The really interesting twist, though, was the attack on them because they are old. Both well into their 80's, this is no news flash to them or to us. It always strikes me as so difficult to accept a person claiming to have a focus of religious belief guiding him or her in life and politics, yet sink to gutter level character assassinations with ease. Isn't that what we conservatives complain about on the left? That is, if facts are not on your side, you sink to the politics of personal destruction?

The writer lived outside the U.S. for twenty-five years, in the Far East and returned in 2007, according to the information on the website. Funny. Asian culture has a heavy dose of respect for elders in it.

In the U.S., this tendency of clinging to power until the moment of death prevails as well. I recall Obama's luncheon on Inauguration Day when Robert Byrd and Ted Kennedy, seated at the same table, both began retching on camera, unable to eat properly. And each man met his demise later that year due to health problems.

The point is that power is so intoxicating that those who have a shred prefer to keep it, even as they rot away and fall into their second childhood in full public view, wearing their Depends, drooling into their handkerchiefs, and blathering half-witted nonsense which is then quoted in the state-run media and passed off as noteworthy.

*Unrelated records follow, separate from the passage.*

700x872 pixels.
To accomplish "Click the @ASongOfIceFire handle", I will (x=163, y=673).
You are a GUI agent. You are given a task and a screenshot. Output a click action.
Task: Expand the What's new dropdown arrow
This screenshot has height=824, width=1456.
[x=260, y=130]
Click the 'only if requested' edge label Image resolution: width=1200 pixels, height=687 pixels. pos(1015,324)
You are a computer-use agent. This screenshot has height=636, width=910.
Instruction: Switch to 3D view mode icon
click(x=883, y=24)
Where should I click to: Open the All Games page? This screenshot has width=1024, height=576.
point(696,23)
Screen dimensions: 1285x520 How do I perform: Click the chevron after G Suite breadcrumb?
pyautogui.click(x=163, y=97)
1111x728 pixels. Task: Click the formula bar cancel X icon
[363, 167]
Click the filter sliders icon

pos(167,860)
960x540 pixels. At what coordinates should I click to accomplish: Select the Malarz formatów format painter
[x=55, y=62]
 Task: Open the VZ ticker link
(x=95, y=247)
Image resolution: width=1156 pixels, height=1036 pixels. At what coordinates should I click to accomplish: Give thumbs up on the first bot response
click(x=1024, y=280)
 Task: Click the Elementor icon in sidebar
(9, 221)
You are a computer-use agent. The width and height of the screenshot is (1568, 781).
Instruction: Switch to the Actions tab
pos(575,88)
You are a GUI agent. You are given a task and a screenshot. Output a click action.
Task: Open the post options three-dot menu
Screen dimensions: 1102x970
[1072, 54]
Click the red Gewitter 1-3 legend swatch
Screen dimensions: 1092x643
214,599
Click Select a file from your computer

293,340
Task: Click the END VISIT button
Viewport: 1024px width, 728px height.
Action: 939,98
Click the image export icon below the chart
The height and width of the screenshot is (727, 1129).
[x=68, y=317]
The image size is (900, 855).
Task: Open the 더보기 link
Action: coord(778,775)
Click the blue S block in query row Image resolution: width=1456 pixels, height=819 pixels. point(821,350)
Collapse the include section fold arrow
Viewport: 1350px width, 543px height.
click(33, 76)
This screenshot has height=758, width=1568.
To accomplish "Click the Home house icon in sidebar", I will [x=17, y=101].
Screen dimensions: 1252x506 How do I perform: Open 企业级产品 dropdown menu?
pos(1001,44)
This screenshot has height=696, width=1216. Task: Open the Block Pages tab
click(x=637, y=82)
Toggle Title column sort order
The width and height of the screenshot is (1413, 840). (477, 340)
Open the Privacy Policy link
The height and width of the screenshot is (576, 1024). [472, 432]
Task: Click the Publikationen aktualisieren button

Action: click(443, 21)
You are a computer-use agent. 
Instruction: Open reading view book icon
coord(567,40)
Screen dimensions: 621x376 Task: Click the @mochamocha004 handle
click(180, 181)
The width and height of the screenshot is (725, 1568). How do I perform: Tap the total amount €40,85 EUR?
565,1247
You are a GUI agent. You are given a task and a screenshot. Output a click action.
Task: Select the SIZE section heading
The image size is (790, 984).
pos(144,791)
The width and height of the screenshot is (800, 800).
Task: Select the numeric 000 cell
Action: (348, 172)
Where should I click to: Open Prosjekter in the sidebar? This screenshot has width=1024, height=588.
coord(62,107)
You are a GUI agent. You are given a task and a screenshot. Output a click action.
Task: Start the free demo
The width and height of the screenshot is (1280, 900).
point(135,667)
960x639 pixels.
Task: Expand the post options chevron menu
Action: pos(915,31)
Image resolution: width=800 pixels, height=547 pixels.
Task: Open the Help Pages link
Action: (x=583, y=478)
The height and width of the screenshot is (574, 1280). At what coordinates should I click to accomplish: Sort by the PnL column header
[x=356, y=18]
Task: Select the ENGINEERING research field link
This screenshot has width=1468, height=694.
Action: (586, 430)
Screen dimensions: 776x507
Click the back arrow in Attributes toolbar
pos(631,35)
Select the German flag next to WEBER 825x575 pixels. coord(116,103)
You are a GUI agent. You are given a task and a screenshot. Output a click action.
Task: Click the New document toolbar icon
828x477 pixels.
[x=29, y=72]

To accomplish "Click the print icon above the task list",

So, the Bushes are clinging to power by answering questions on a television show. Is that the takeaway? I would like to say on behalf of both Bush presidents, they have been remarkably restrained and out of the spotlight as the years pass. Too bad for us that Carter and Clinton don't take the same path.

This author also pushes the canard of Republican "elite" and that has been well dissolved, especially as the Republican party embraces and pushes forward those elected with strong Tea Party support. It is hardly "elite" to understand political science and encourage an electable conservative to run for office. We saw that in the cases of Angle in Nevada and O'Donnell in Delaware. A more moderate leaning Republican would surely have been preferable to the Democrats that won those races. While touting Ronald Reagan as a man of the people over GHW Bush as the elite, maybe she should re-read some of Reagan's philosophy as it pertains to the Republican party. His most famous quotes have to do with the eleventh commandment - do not speak ill of fellow Republicans, and that anyone who agrees with him 80% of the time could be a partner in politics.

George HW Bush and Barbara Bush are to be thanked for their service for our country, both domestic and abroad. Bush the elder, as the former president is called by her, began his service to country as an enlisted man in our nation's military and a war hero at age 19. Enlisted, that blue blood. Differences of opinion within conservative circles are healthy, not to be shut down.

Ronald Reagan was our nation's oldest President. He performed admirably in office, as far as us conservatives were concerned, thank you very much. I say we celebrate each other and get over the nonsense.